Possible to interleave reading files when using `tf.data`?

I have the following data reading utility:

def read_files(image_path, text_path):
    image = tf.io.read_file(image_path)
    image = tf.image.decode_jpeg(image, channels=3)
    image = tf.image.resize(image, IMG_SZ, antialias=True)
    
    text = tf.io.read_file(text_path)
    text = tf.compat.as_str_any(text)
    return image, text

This is how I am constructing the dataset:

dataset = tf.data.Dataset.zip((image_ds, text_ds))
dataset = dataset.map(read_files, num_parallel_calls=AUTO).cache()

Is there a way to interleave the read_files() function?

Do you mean: tf.data.Dataset.zip((image_ds.map(read_img), text_ds.map(read_text)))?

No I meant using the actual interleave() method. I guess it’s probably not doable in this case since the map_func passed to interleave() is supposed to return a Dataset?

Why? what problem are you trying to solve?

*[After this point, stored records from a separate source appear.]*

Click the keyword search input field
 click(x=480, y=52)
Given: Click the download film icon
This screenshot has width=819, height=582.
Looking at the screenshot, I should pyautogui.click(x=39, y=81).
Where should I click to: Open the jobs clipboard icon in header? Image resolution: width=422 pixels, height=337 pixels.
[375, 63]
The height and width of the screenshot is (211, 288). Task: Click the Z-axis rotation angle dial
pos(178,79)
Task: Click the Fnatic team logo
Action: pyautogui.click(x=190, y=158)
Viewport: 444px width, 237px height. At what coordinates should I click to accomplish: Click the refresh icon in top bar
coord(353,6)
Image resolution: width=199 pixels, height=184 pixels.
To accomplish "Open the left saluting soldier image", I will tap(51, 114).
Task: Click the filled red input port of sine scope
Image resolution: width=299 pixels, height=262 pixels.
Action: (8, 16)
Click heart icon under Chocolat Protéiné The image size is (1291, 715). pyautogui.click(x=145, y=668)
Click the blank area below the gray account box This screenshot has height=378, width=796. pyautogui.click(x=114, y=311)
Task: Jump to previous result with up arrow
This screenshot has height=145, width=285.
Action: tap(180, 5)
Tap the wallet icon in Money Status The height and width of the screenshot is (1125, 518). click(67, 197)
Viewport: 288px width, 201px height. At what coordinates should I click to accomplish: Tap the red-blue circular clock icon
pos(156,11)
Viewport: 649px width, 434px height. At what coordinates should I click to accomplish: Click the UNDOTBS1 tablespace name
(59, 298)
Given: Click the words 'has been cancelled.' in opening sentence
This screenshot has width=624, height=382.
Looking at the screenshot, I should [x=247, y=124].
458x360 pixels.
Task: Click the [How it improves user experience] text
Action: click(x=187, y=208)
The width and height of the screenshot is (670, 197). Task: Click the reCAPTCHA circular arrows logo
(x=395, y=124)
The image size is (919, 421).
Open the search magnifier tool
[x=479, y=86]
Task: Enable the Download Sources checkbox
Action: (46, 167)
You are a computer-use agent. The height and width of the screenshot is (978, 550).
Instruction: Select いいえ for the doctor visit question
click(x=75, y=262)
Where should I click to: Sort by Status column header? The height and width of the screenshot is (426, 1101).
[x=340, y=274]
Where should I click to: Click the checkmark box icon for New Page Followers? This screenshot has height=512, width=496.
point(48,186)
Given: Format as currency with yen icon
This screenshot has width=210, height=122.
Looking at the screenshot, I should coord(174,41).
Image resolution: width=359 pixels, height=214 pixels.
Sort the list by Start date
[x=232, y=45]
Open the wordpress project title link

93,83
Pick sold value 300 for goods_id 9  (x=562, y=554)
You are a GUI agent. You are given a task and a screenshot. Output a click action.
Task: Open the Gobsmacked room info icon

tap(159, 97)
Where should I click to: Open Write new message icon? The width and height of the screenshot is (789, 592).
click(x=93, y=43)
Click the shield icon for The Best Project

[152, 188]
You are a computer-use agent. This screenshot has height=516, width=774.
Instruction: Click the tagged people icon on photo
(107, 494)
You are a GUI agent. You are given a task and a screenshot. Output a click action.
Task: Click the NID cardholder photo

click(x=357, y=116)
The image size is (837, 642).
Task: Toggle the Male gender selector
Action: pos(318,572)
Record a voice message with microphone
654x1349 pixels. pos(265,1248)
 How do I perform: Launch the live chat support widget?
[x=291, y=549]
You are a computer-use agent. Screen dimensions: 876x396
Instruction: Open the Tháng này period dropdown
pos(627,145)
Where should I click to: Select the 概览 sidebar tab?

Did you know that you can pass datasets through datasets?

datasets = [a, b, c,]
meta = tf.data.Dataset.from_tensor_slices(datasets)
merged = meta.interleave(lambda x:x)

If you did that with your image_ds, text_ds then you’d have a dataset that alternates between image and text paths… but why? A dataset needs to have a single spec. So you can’t load the files in each dataset, and then interleave those.

I can think of a few solutions, they just seem worse than the map before zip above:

  1. .batch(2).map(read_files)
  2. have both read_img and read_text return (image, text) pairs, where the first axis of text is length 0 for read_image and the first axis of image is zero for read_text.

I wanted to if it’s possible to interleave the reading of files. I am probably conceptually mistaken. I hope that’s not blasphemy.

So in your opinion, tf.data.Dataset.zip((image_ds.map(read_img), text_ds.map(read_text))) would be more efficient than what I am already doing?

interleave the reading of files

You mean run the two reads in parallel?

I think even in your initial implementation TensorFlow is supposed to notice that the image and text branch are independent, and execute them in parallel.

I see. If that’s the case, then all’s well I guess.